%%

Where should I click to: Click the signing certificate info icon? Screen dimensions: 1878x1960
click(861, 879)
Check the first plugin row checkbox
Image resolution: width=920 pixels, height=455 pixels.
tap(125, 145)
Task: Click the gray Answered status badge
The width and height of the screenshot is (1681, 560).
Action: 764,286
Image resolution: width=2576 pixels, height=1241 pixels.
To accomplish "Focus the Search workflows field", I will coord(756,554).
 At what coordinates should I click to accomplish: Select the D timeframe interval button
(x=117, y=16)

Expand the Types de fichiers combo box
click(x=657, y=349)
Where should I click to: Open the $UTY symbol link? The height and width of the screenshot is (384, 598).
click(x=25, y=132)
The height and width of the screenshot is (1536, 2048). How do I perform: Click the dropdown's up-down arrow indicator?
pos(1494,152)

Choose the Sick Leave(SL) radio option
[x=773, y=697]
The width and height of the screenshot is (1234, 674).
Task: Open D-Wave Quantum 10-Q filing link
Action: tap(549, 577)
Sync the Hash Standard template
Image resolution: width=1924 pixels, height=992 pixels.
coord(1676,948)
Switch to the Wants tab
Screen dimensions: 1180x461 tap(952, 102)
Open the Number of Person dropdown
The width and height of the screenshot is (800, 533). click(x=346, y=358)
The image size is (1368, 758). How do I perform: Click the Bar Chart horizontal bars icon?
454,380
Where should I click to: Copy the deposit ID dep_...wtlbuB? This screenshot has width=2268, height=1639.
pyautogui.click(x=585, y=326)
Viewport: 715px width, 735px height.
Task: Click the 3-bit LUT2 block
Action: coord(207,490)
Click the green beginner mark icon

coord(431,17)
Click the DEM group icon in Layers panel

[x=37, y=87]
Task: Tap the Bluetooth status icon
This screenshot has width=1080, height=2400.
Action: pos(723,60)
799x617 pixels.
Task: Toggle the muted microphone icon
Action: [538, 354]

%%

## DO THIS:
Lay out the lines from the one containing "Where should I click to: Copy" through the end of the records as a Markdown table with the columns Number and Line, one line per row, and skip blank lines.

## WRITTEN RESPONSE:
| Number | Line |
|---|---|
| 1 | Where should I click to: Copy the deposit ID dep_...wtlbuB? This screenshot has width=2268, height=1639. |
| 2 | pyautogui.click(x=585, y=326) |
| 3 | Viewport: 715px width, 735px height. |
| 4 | Task: Click the 3-bit LUT2 block |
| 5 | Action: coord(207,490) |
| 6 | Click the green beginner mark icon |
| 7 | coord(431,17) |
| 8 | Click the DEM group icon in Layers panel |
| 9 | [x=37, y=87] |
| 10 | Task: Tap the Bluetooth status icon |
| 11 | This screenshot has width=1080, height=2400. |
| 12 | Action: pos(723,60) |
| 13 | 799x617 pixels. |
| 14 | Task: Toggle the muted microphone icon |
| 15 | Action: [538, 354] |